Records excerpted from a collection:
[Start of Attachment]
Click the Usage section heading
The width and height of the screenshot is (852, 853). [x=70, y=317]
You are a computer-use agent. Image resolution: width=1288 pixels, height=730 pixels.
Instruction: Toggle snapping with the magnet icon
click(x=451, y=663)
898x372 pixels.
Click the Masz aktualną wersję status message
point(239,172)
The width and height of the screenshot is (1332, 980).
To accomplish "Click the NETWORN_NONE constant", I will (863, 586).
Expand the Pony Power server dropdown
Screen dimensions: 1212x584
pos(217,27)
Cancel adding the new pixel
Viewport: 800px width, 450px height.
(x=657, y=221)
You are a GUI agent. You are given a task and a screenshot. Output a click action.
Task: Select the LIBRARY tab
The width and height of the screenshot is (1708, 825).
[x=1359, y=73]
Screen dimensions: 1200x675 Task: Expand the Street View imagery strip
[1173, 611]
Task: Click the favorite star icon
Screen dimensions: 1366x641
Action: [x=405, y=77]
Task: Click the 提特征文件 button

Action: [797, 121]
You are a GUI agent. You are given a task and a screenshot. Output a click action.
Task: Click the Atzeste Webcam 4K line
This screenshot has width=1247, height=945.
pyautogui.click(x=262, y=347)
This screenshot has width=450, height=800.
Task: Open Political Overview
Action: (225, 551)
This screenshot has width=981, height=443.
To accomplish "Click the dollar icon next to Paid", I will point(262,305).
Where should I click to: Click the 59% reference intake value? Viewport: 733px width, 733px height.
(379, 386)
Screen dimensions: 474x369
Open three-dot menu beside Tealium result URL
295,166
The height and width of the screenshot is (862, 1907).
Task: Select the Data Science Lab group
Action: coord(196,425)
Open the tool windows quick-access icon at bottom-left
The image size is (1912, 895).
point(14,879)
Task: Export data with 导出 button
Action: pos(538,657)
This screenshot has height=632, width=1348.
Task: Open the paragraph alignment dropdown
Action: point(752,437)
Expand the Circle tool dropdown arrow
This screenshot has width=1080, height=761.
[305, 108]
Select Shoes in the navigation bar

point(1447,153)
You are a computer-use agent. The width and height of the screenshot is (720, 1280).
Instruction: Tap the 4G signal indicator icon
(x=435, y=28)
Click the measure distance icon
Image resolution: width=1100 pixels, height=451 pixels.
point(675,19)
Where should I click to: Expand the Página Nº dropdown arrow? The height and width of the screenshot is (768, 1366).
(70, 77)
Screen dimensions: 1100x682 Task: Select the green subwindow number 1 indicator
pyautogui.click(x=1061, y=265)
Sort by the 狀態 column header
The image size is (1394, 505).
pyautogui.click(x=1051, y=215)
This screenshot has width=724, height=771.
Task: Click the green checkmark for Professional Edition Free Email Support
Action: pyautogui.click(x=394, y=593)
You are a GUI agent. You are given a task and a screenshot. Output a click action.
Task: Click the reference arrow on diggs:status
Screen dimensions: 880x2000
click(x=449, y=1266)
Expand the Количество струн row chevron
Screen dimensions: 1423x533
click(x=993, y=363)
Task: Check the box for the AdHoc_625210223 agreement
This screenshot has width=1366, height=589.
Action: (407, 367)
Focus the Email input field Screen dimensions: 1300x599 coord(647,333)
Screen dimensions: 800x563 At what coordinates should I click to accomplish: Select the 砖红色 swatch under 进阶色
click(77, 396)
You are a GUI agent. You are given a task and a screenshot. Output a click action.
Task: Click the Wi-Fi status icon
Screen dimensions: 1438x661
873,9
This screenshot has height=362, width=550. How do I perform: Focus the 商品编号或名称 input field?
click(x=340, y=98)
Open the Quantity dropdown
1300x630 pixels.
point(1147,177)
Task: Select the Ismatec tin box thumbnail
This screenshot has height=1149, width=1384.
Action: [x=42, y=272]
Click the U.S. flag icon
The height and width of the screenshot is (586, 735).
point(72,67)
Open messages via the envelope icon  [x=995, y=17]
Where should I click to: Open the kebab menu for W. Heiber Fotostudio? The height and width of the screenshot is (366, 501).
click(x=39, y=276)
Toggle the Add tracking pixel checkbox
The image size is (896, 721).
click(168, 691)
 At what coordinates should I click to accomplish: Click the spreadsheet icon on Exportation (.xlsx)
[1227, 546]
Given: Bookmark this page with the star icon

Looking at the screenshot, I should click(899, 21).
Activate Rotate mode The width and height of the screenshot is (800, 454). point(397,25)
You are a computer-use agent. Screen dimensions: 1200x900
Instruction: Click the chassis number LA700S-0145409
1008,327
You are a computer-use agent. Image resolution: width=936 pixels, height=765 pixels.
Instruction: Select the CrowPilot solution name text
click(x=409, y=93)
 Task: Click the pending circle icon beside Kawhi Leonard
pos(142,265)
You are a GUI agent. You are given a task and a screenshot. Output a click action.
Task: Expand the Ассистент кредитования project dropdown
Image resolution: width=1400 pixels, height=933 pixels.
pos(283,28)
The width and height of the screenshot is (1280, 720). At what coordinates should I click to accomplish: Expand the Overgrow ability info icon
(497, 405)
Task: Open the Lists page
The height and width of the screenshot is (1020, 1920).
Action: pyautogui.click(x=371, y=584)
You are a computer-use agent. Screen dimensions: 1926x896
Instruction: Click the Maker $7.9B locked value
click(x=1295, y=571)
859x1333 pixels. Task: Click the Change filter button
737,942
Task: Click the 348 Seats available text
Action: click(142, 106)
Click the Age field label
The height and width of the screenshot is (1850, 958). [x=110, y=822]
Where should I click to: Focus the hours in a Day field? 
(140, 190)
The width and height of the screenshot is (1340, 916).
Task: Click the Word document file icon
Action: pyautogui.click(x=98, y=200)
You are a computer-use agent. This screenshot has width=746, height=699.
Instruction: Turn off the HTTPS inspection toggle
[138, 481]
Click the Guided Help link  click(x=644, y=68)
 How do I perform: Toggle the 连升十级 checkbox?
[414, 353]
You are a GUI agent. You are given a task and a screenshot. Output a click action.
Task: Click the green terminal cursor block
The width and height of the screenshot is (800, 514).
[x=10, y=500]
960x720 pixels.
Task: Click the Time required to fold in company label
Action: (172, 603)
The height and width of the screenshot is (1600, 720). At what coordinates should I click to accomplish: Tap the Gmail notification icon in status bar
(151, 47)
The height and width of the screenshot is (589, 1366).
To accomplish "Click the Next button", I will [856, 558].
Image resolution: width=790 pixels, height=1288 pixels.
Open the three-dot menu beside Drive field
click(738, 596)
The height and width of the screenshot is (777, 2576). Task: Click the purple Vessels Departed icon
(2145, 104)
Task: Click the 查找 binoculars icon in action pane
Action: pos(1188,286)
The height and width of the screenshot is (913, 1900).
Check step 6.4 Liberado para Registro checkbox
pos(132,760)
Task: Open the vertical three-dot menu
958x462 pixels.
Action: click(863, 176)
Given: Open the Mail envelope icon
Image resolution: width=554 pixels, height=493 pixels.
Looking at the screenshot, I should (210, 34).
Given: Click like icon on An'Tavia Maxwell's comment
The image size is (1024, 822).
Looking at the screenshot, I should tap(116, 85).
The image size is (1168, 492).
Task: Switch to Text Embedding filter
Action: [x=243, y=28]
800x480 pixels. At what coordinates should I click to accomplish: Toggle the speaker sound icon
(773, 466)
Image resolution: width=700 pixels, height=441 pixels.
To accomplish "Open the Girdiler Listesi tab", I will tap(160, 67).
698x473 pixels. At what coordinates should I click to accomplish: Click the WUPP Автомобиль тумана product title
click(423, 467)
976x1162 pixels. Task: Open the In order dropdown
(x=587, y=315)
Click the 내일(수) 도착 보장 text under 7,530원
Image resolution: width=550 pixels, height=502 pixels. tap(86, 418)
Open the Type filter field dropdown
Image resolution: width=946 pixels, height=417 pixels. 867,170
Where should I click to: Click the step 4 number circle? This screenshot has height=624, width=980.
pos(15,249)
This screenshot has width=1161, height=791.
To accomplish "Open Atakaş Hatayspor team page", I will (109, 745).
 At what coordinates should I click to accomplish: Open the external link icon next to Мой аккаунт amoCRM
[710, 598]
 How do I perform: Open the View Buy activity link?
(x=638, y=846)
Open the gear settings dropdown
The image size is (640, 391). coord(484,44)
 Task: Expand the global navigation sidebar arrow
[End of Attachment]
Assignment: Each line in the data that holds the string "computer" needs to be copied.

Response below:
You are a computer-use agent. Image resolution: width=1288 pixels, height=730 pixels.
You are a computer-use agent. The width and height of the screenshot is (720, 1280).
You are a computer-use agent. Screen dimensions: 1200x900
You are a computer-use agent. Image resolution: width=936 pixels, height=765 pixels.
You are a computer-use agent. Screen dimensions: 1926x896
You are a computer-use agent. This screenshot has width=746, height=699.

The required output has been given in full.